Faut-il combattre les idoles de nos enfants ?
Faut-il combattre les idoles de nos enfants ?
Fans des bimbos sexy de la "Star Ac" ou de sombres groupes gothiques, les enfants cherchent des repères pour
se construire. Les parents ont-ils leur mot à dire ?
Le besoin d'avoir des idoles correspond à un principe de plaisir. Plaisir de la répétition : on écoute une chanson en boucle, on adore voir et revoir un acteur, on adule un footballeur. Ce plaisir, partagé avec d'autres, crée des liens de groupe : on se ressemble en aimant la même chose.

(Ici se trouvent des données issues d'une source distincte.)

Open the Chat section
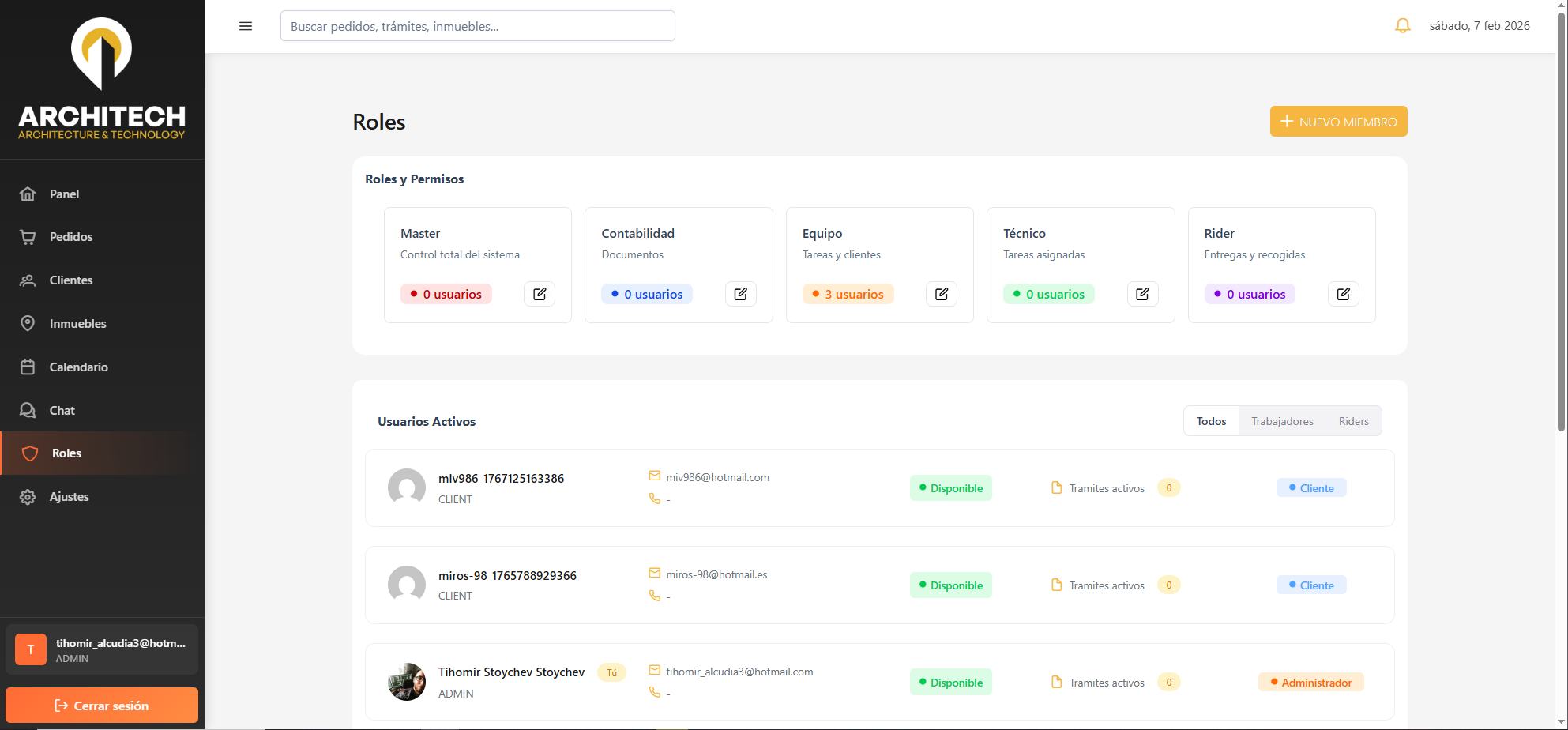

Des idoles pour trouver de nouveaux repères
L'enfant a besoin de se dégager des normes établies par les parents pour trouver les siennes. Le jeune choisit le courant de mode qui lui correspond sur le moment, qui lui paraît être personnel. Lorie fascine les petites filles comme un idéal à atteindre, mais Marilyn Manson pose aux ados la question brûlante des repères sexuels. À travers ça, l'ado dit quelque chose de ses désirs mais aussi de ses craintes ou de ses angoisses présentes. On peut dresser l'oreille si ses thèmes de prédilection sont très sombres ou violents, comme les courants néo-nazis. Là, une prise de position de la part de l'adulte s'impose.
Le rôle du marketing
Le marketing intervient à l'évidence dans ce phénomène. Le risque, c'est une standardisation des goûts et une réduction de la pensée. Là aussi, les parents peuvent intervenir et proposer de façon ouverte d'autres voies plus créatives : faire de la musique, de la danse, du théâtre. Le jeune peut ainsi construire ses propres expériences et se rendre compte qu'on ne réussit rien sans effort et du premier coup.